Many thanks to John Clark, Artist for taking the time to review my retrospective in Cambridge - if you haven't already been maybe this can persuade you


Louise Stebbing’s retrospective exhibition is currently on display at the Alison Richard Building.
The exhibition is open to the public from 9:00 – 17:00 on weekdays and runs until 16 September 2022.



Where to start with this show? …

Well, it’s good. It’s really good I think, and if you’re reading this, I want to encourage you to see it. It won’t disappoint and it will surprise. I left my first visit with a spring in my step. And left my second with a conviction that my early enthusiasm wasn’t a fluke. It really is good.

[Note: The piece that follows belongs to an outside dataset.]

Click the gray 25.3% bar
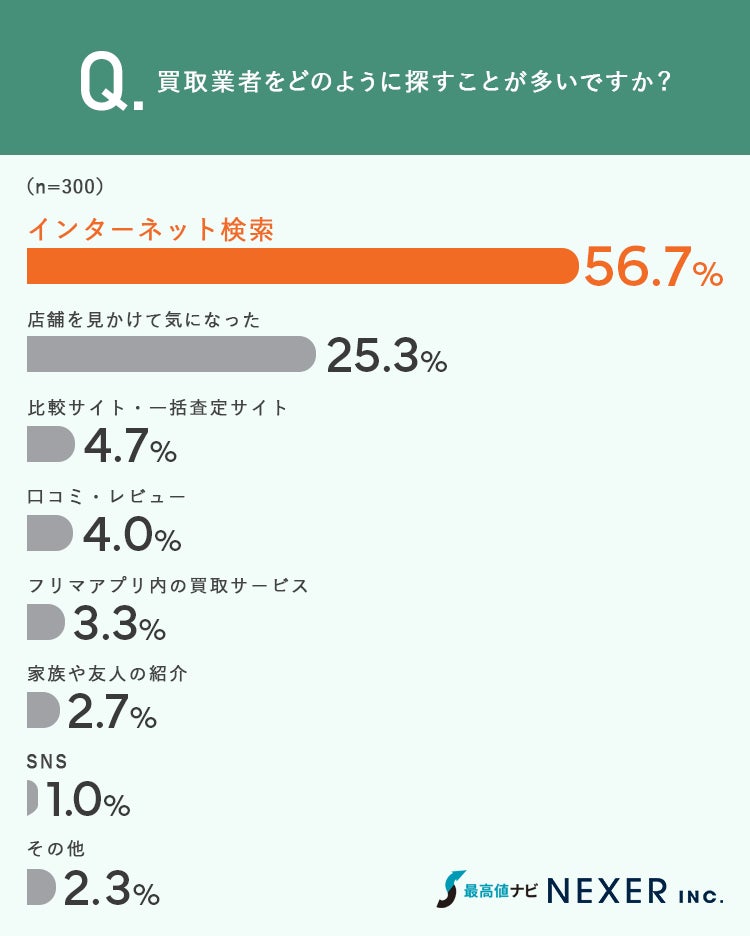The image size is (750, 936). (x=170, y=354)
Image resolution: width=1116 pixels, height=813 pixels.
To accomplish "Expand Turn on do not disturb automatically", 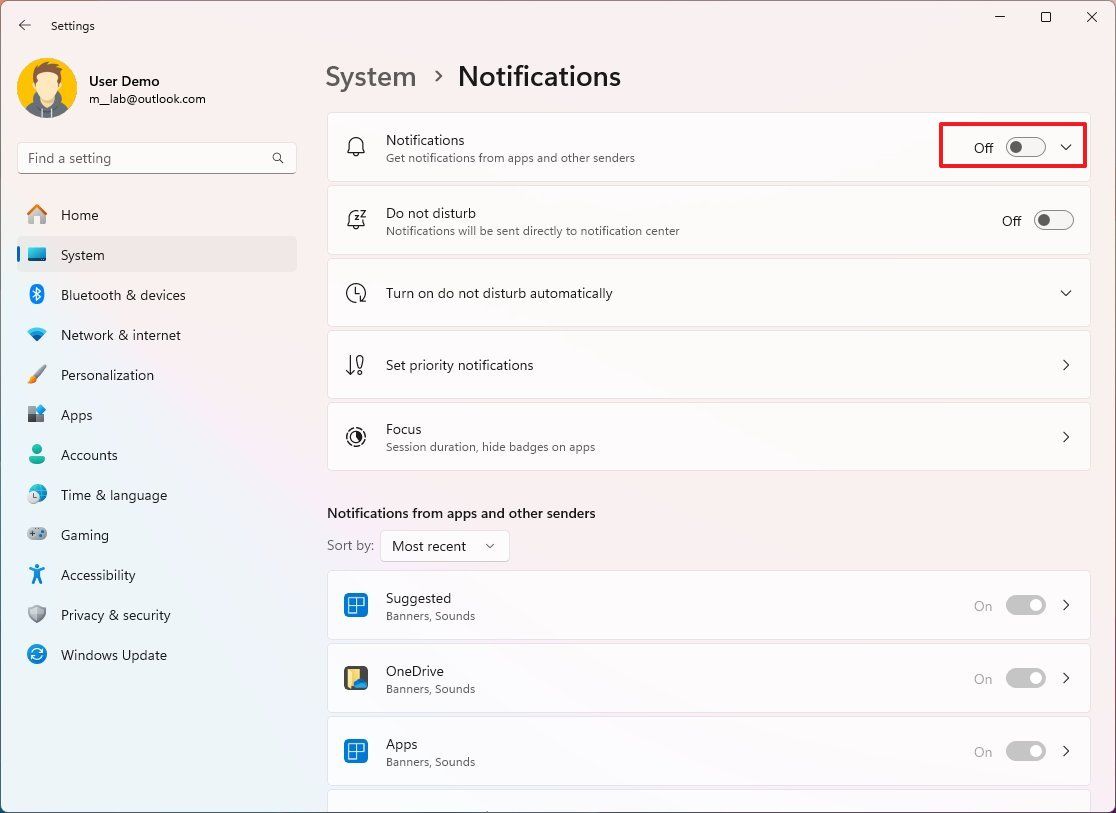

But before going on it’s worth declaring some things: I have tended to rank printing low in the hierarchy of mediums. I have, to my shame, assumed that it’s a practice that artists turn to as a side hustle, an option to exploit if they need some extra money (Goya, Hogarth, Hirst, and everyone else).  And if that wasn’t the motivation, then I have assumed that artists who practised it exclusively were likely so burdened by, or in thrall to the minutiae of technology and technique that nothing good could come from it.

If this show achieves anything it is to blow those prejudices out of the water.

She has had fun over 40 years, and this is made manifest to us as we see what clouds can be, or trees or flowers as they are pressed through her joyful marks, and we feel her mind at work.

John Clark

The exhibition, over 4 floors at the ARB, plots 4 decades of work by Louise Stebbing. Each floor covers a decade, and it is clear, as you wander amongst recent prints of trees, fields and skies on the ground floor, that those decades have not been wasted. That the sensibility and intelligence glimpsed in the earlier work have been enriched by experience and time.

Interests recur on each floor, studies of flowers, a persistence of skies and clouds, Norfolk’s flatness, the ground, twisting branches. These resolve into views, but the packaging of sensation into a view, which is so often deadening, doesn’t dilute these. They retain a freshness and a playfulness that I found exhilarating.

And this is where the technology plays its part. Stebbing’s engagement, and obvious joy, in the medium and its possibilities, lift the images and make them games in which we participate (rather than, as so often happens, something which we dutifully acknowledge). Skies are buffeted by clouds that stream chunkily across them. Grounds are littered with rough scorings that resolve into branches or pinecones. Frequencies overlay into dense patterns that make sense without collapsing into fraught description.

This is no worthy exercise in eyeballing nature. The images are transformed by a confidence in a medium Stebbing clearly loves. She has had fun over 40 years, and this is made manifest to us as we see what clouds can be, or trees or flowers as they are pressed through her joyful marks, and we feel her mind at work.

But this is not to say that the work is innocent or unaware of the traditions of art, because it’s busting with echoes that come from art and artists, I imagine she has liked, or at least seen and absorbed. I was reminded of Kiefer of all people when looking at her logs, and Hockney. At other times I thought I saw the influence of Samuel Palmer and Paul Nash and Ravilious. I can’t know whether these connections were sought for, but they are there and they lift the work from simple expression and deposit it into a conversation with a history in which we are all participants in one way or another.

But with all these echoes ringing in my head, it would be stupid not to acknowledge the big one: Van Gogh. I’ve not seen much work that refers to him that isn’t ironic or dismissive. Or else collapses into apery. But there seem to be some very direct quotes from Van Gogh in the show (notably in some prints of French cafes on corners at night) and they are none of the above. They pick up images that must be their source and refresh them. They may not be the best work in the exhibition, but they linger in the mind, if only because they reminded me that voice – the distinctive inflection of an artist – is not the same as idea, and technology doesn’t always muffle honesty.

There are some stand-out pieces. For me, the ‘Sunset over Outwell’ stands out as a moment when all the play with marks and colour and technique resolves in an image that is both brooding and exciting. And on the ground floor, there is a lilac field that is punctured by regular but not rigid cream paths that just keeps floating into my mind. At the risk of ruining its intrigue and diminishing its achievement, I think it’s beautiful.

And then there is ‘Bubbles under the Angel’. It is not beautiful like the lilac field or brooding like ‘Sunset over Outwell’. In fact, it is different in theme and structure to all the other pieces in the show, but its differences serve to re-enforce something that is characteristic of the exhibition as a whole: the sense of an artist who gives themselves the licence to play and has the intelligence to do so well. And, despite the ubiquitous talk of ‘play’ in art circles, I’m not at all sure that this is a common characteristic. It is perhaps why I found the exhibition so refreshing, because I had a strong sense while wandering through it that Stebbing was doing what she wanted. That for all her awareness of tradition, her submission to process and technique and her consciousness of currents in art, she has allowed her own sensibilities to flourish in a medium she loves. This is no small thing, and it’s what makes the show well worth seeing. Go.